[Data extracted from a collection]

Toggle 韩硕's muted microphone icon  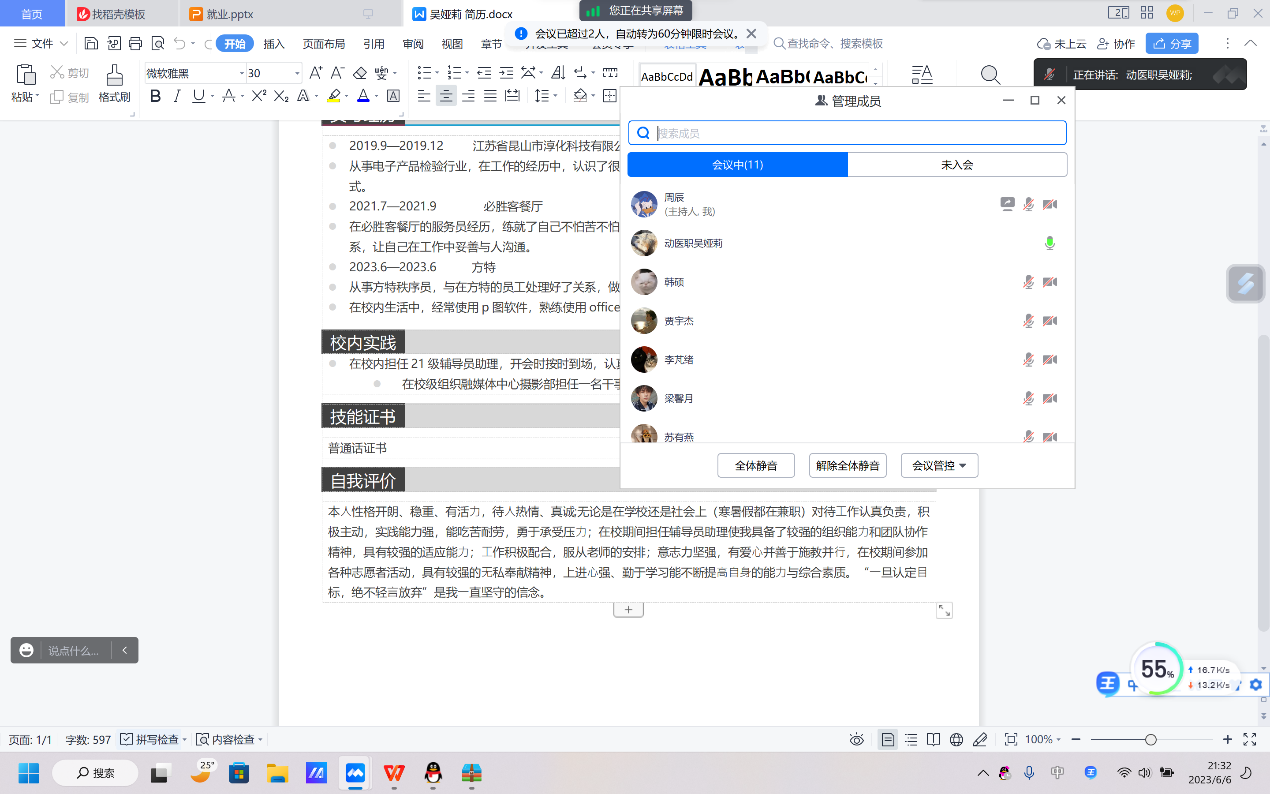[1028, 282]
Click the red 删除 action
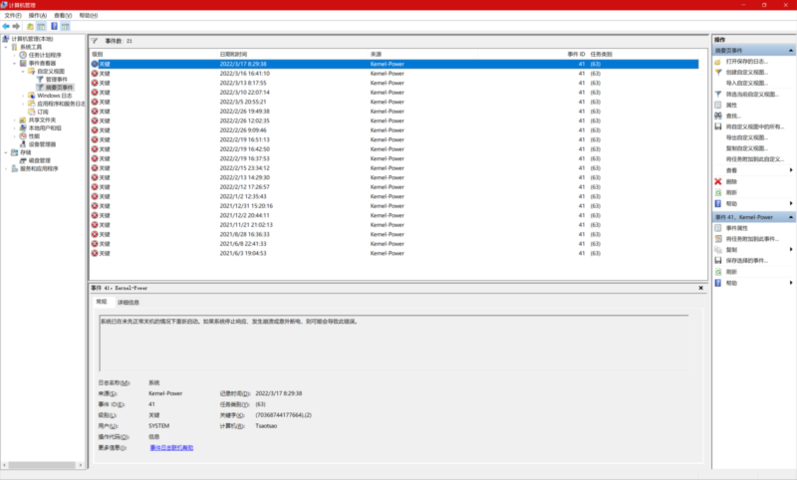The width and height of the screenshot is (797, 480). pos(731,181)
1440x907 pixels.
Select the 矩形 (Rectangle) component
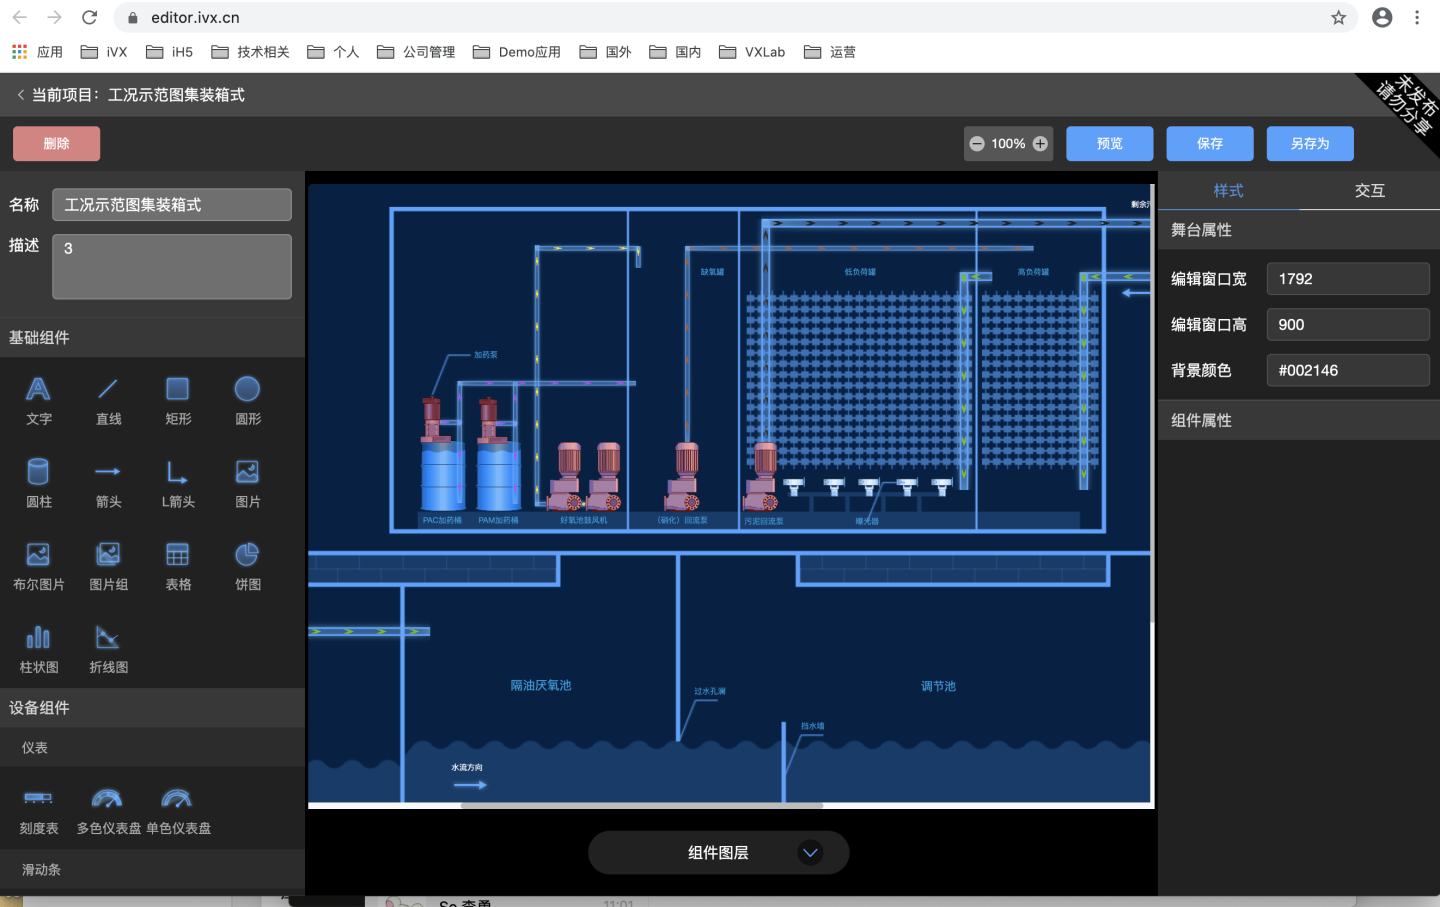(177, 400)
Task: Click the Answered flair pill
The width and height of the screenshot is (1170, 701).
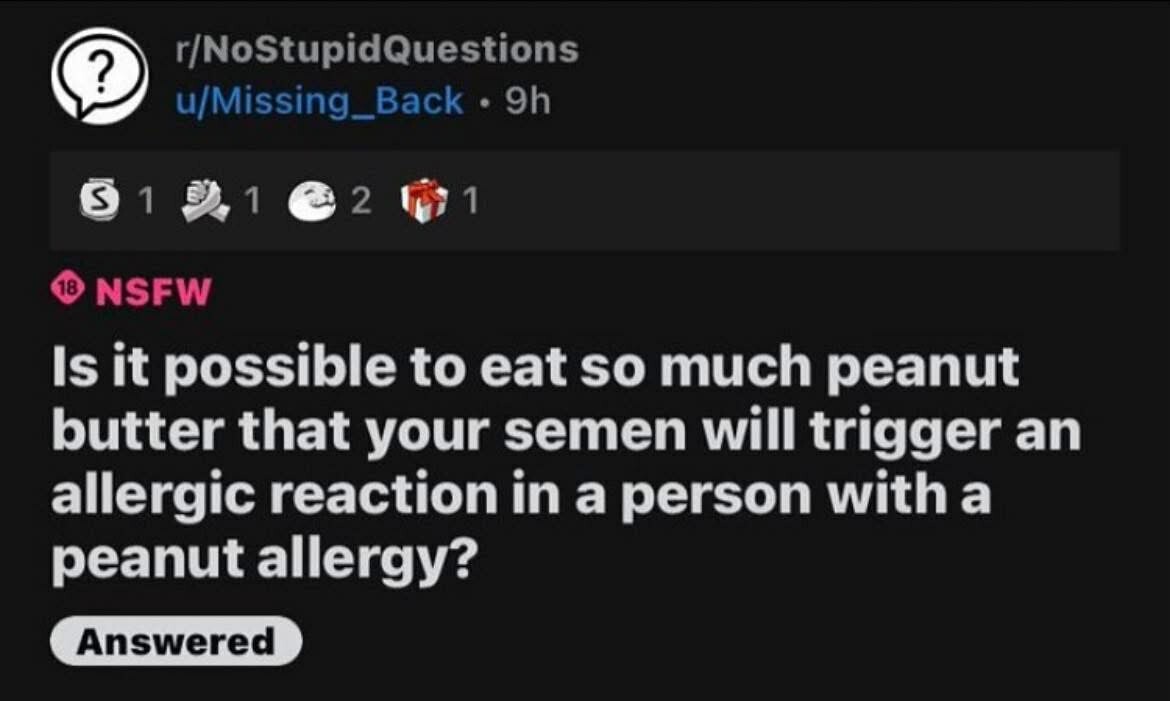Action: (176, 641)
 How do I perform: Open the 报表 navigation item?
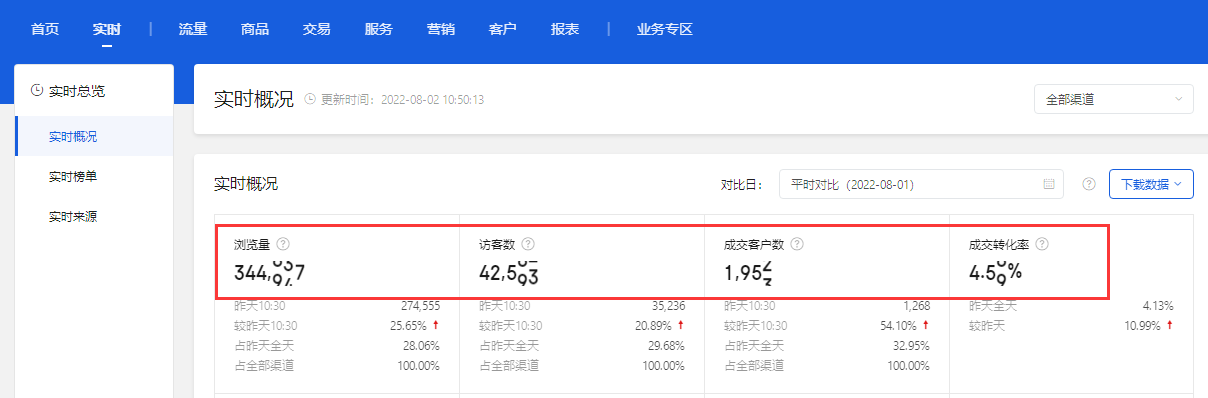click(565, 29)
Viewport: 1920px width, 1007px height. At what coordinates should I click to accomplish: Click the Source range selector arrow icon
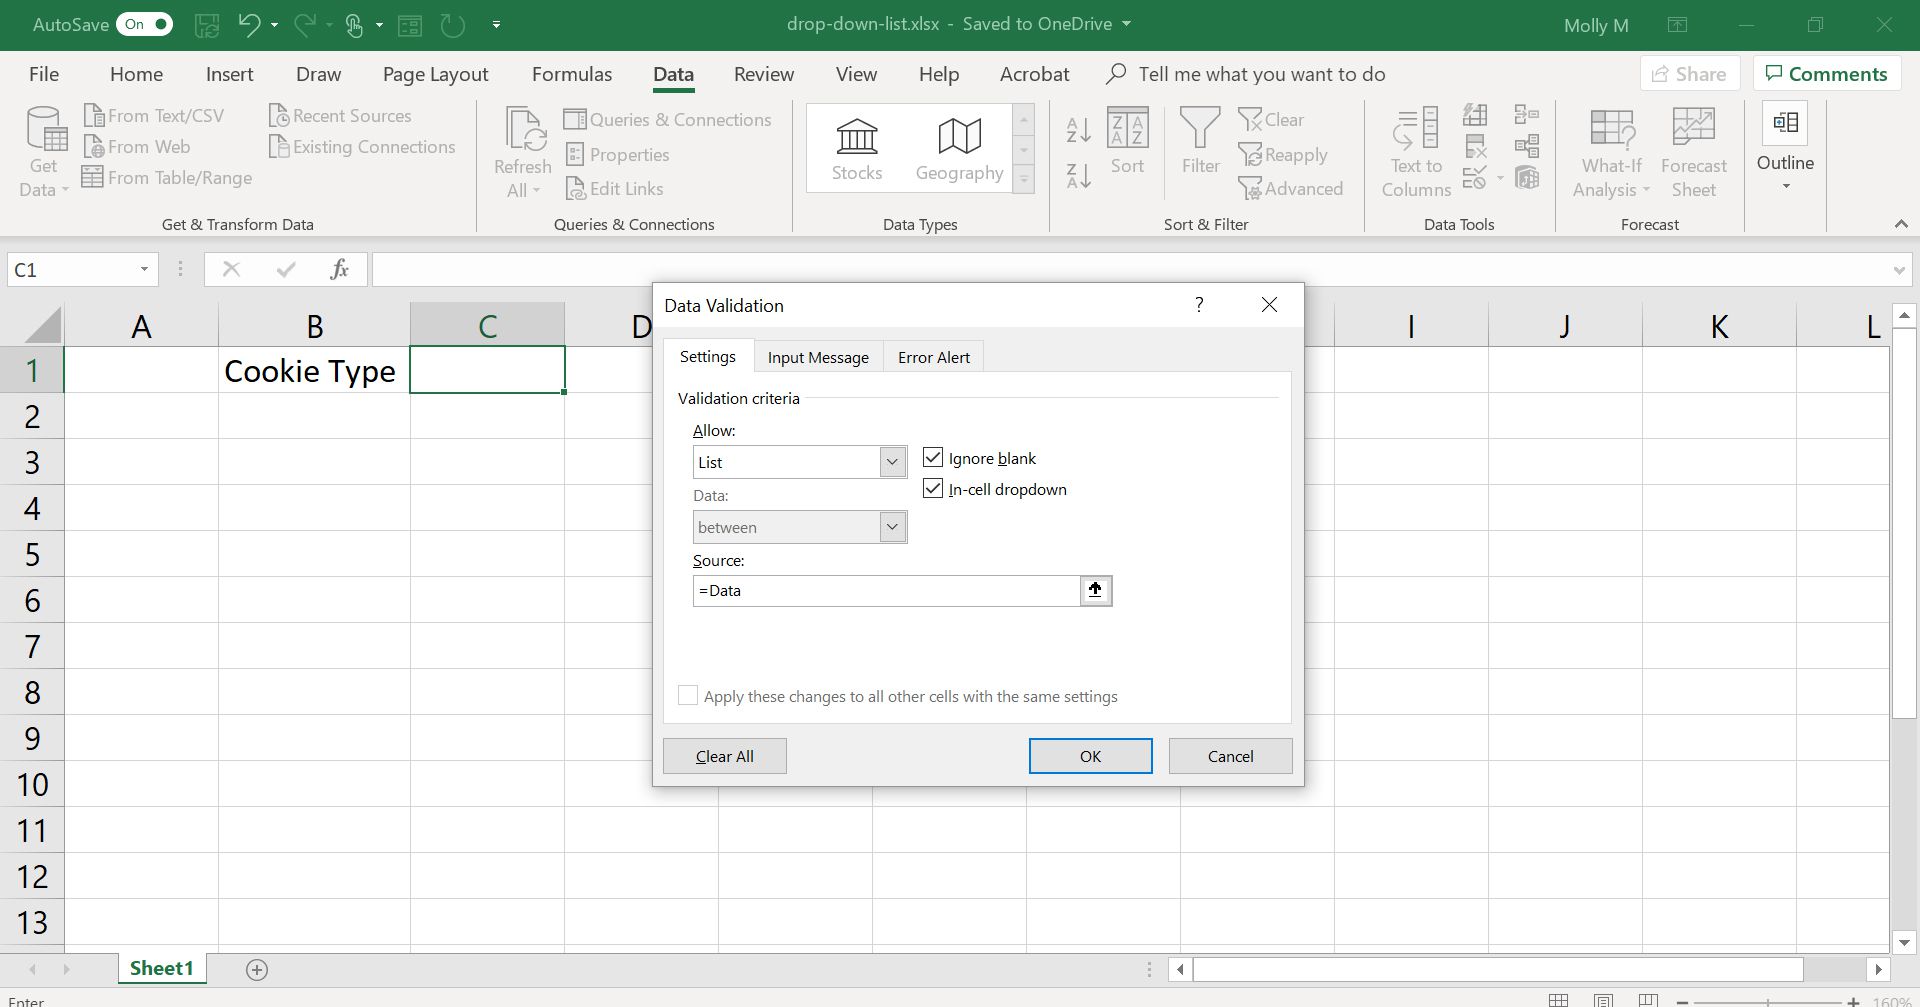point(1095,590)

*Task description*.
Only the lines from the one containing "Select the 矩形 (Rectangle) component" through the last line of the entries above should be copied, exactly as they are and without the pictures.

*Answer for the task*.
Select the 矩形 (Rectangle) component
(177, 400)
Task: Click the Answered flair pill
The width and height of the screenshot is (1170, 701).
Action: (176, 641)
 How do I perform: Open the 报表 navigation item?
click(565, 29)
Viewport: 1920px width, 1007px height. At what coordinates should I click to accomplish: Click the Source range selector arrow icon
point(1095,590)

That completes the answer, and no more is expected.